* _PROMPT_:
Give back all of the data exactly. Leave nothing out.

* _SUPPLIED DATA_:
○ ○ ○
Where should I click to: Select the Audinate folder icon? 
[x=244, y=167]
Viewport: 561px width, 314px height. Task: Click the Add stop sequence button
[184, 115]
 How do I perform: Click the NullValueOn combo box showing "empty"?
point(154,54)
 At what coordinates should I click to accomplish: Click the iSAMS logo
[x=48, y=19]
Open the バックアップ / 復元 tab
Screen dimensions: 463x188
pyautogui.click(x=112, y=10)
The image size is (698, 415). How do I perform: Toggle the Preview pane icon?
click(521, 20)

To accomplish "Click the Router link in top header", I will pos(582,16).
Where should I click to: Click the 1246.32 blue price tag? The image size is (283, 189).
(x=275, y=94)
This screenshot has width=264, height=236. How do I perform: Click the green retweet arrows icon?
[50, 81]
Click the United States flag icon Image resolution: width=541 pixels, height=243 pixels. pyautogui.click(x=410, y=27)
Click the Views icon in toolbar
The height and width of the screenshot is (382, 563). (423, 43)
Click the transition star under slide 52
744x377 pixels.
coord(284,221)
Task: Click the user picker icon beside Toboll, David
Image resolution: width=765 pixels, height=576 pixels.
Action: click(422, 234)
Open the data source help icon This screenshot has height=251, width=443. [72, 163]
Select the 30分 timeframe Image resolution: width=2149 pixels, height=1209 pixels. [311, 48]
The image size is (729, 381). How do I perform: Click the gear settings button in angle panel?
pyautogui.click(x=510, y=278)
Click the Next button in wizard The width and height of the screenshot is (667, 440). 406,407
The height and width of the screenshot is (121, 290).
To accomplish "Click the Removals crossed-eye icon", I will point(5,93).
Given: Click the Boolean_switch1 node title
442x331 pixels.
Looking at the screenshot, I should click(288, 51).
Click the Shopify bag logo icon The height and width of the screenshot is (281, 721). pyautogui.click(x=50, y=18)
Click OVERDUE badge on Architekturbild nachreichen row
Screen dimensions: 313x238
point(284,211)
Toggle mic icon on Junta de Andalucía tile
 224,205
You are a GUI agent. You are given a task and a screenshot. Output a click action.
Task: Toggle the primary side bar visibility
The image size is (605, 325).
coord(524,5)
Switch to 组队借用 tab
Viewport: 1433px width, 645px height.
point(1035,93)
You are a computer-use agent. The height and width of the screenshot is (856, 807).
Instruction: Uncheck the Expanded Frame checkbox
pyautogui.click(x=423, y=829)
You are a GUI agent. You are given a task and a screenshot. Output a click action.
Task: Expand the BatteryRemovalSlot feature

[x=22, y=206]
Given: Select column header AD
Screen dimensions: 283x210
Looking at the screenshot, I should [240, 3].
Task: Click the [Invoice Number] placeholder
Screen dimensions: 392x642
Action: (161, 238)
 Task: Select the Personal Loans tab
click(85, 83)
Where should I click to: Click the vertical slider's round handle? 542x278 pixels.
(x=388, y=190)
○ ○ ○
* _SOLUTION FOR THIS EXERCISE_:
Where should I click to: Select the Audinate folder icon? 
[x=244, y=167]
Viewport: 561px width, 314px height. Task: Click the Add stop sequence button
[184, 115]
 How do I perform: Click the NullValueOn combo box showing "empty"?
point(154,54)
 At what coordinates should I click to accomplish: Click the iSAMS logo
[x=48, y=19]
Open the バックアップ / 復元 tab
Screen dimensions: 463x188
pyautogui.click(x=112, y=10)
The image size is (698, 415). How do I perform: Toggle the Preview pane icon?
click(521, 20)

To accomplish "Click the Router link in top header", I will pos(582,16).
Where should I click to: Click the 1246.32 blue price tag? The image size is (283, 189).
(x=275, y=94)
This screenshot has width=264, height=236. How do I perform: Click the green retweet arrows icon?
[50, 81]
Click the United States flag icon Image resolution: width=541 pixels, height=243 pixels. pyautogui.click(x=410, y=27)
Click the Views icon in toolbar
The height and width of the screenshot is (382, 563). (423, 43)
Click the transition star under slide 52
744x377 pixels.
coord(284,221)
Task: Click the user picker icon beside Toboll, David
Image resolution: width=765 pixels, height=576 pixels.
Action: click(422, 234)
Open the data source help icon This screenshot has height=251, width=443. [72, 163]
Select the 30分 timeframe Image resolution: width=2149 pixels, height=1209 pixels. [311, 48]
The image size is (729, 381). How do I perform: Click the gear settings button in angle panel?
pyautogui.click(x=510, y=278)
Click the Next button in wizard The width and height of the screenshot is (667, 440). 406,407
The height and width of the screenshot is (121, 290).
To accomplish "Click the Removals crossed-eye icon", I will point(5,93).
Given: Click the Boolean_switch1 node title
442x331 pixels.
Looking at the screenshot, I should click(288, 51).
Click the Shopify bag logo icon The height and width of the screenshot is (281, 721). pyautogui.click(x=50, y=18)
Click OVERDUE badge on Architekturbild nachreichen row
Screen dimensions: 313x238
point(284,211)
Toggle mic icon on Junta de Andalucía tile
 224,205
You are a GUI agent. You are given a task and a screenshot. Output a click action.
Task: Toggle the primary side bar visibility
The image size is (605, 325).
coord(524,5)
Switch to 组队借用 tab
Viewport: 1433px width, 645px height.
point(1035,93)
You are a computer-use agent. The height and width of the screenshot is (856, 807).
Instruction: Uncheck the Expanded Frame checkbox
pyautogui.click(x=423, y=829)
You are a GUI agent. You are given a task and a screenshot. Output a click action.
Task: Expand the BatteryRemovalSlot feature

[x=22, y=206]
Given: Select column header AD
Screen dimensions: 283x210
Looking at the screenshot, I should [240, 3].
Task: Click the [Invoice Number] placeholder
Screen dimensions: 392x642
Action: (161, 238)
 Task: Select the Personal Loans tab
click(85, 83)
Where should I click to: Click the vertical slider's round handle? 542x278 pixels.
(x=388, y=190)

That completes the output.